ID	FORM	               LEMMA	UPOS	...	HEAD	DEPREL
1-3	giorno dopo giorno	_	ADV	...	5	advmod
1	giorno	              giorno	NOUN		_       _
2	dopo	              dopo	ADP	...	_	_
3	giorno	              giorno	NOUN	...	_	_
4	mi	              mi	PRON	...	5	expl
5	accorgo	              accorgere	VERB	...	0	root
...	...	              ...       ...	...	...	...

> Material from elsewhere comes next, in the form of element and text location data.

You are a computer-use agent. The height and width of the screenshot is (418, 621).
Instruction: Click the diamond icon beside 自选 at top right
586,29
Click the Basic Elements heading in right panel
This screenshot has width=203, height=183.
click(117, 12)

However, the UD format is based on a lexicalist approach to syntax, and thus it would not be possible to capture information such as the output category in the case of units whose complexity level is above word. While it is not a problem in the case of morphological constructions, since we can encode output information at the word-level in a UD-compatible format, MWEs like giorno dopo giorno are treated compositionally in UD-annotated sentences, causing a misleading analysis of the construction, as shown by the annotation of the sentence in PoSTWITA:

# sent_id = 4287
# text = Giorno dopo giorno mi accorgo quanto Louis sia importante per me 
# text_translation= Day after day I realise how important Louis is to me 

ID	FORM	               LEMMA	UPOS	...	HEAD	DEPREL
1	giorno	              giorno	NOUN	...	5       obl
2	dopo	              dopo	ADP	...	3	case
3	giorno	              giorno	NOUN	...	1	nmod
4	mi	              mi	PRON	...	5	expl
5	accorgo	              accorgere	VERB	...	0	root
...	...	              ...       ...	...	...	...

Since we cannot overcome this problem at the token level, also to ensure the matching of the patterns, we propose to encode such relevant information as metadata, by including as comment line the name of the relevant Field and specifying its value at the constructional level. In our case, we annotate that the MWE as a whole works as an adverb and is in a relation of adverbial modification to its head in the sentence.

# UPOS = ADV
# DEPREL = advmod 

Depending on the case, we could also specify information such as the semantic class, aktionsart and so on. As we saw, expressing this kind of holistic properties is unproblematic in the case of morphological constructions, since we have the fields available for the full word:

# name = ADJmente
# function = in a ref:A-1 way

ID     FORM         LEMMA      UPOS     ...
A      .+mente      .+mente    ADV      ...
A-1     _           _          ADJ      ...
A-2     _           mente      BMORPH   ...

Footnotes

[1]: Bedire et al. (2021)

[2]: Zeman (2023)

[3]: Guillaume et al. (2024)

[4]: Obviously, employing regular expressions yields noisy results. A possible option in the future would be to use the formalism employed by the morphological analyzer AnIta (Tamburini & Melandri 2012), which in our example would correspond to in>.+. However, currently there are no fully morphologically annotated corpora for Italian.

[5]: This differs from the approach in Guillaume et al. (2024), where the UPOS X is employed. This tag is generally used in UD for elements that cannot be assigned a part of speech. Thus, the status of the subword element is left unspecified here, and later specified in the FEATS field through the proposed feature TokenType (with the possible values: Root, InflAff, DerAff, Word).

[6]: Different solutions to this problem have been proposed in the literature. Bedire et al. (2021) use dep:der to express the dependecy between derivational affixes and the stem. Zeman (2023) only presents a compounding case, in which a canonical syntactic dependency relation is used, while employs wroot to mark the head of the compound. The solution closest to ours is proposed by Guillaume et al. (2024). We adopted their proposal of marking with /m the subword relations, and the idea of employing syntactic dependencies in compounds. There are however some differences: for derivation and subordinate compounds they use an original label, comp/m, which in the case of compounds is further specified with the kind of subordinative relation (e.g., in babysitter, baby has a relation of comp:obj/m to sitter).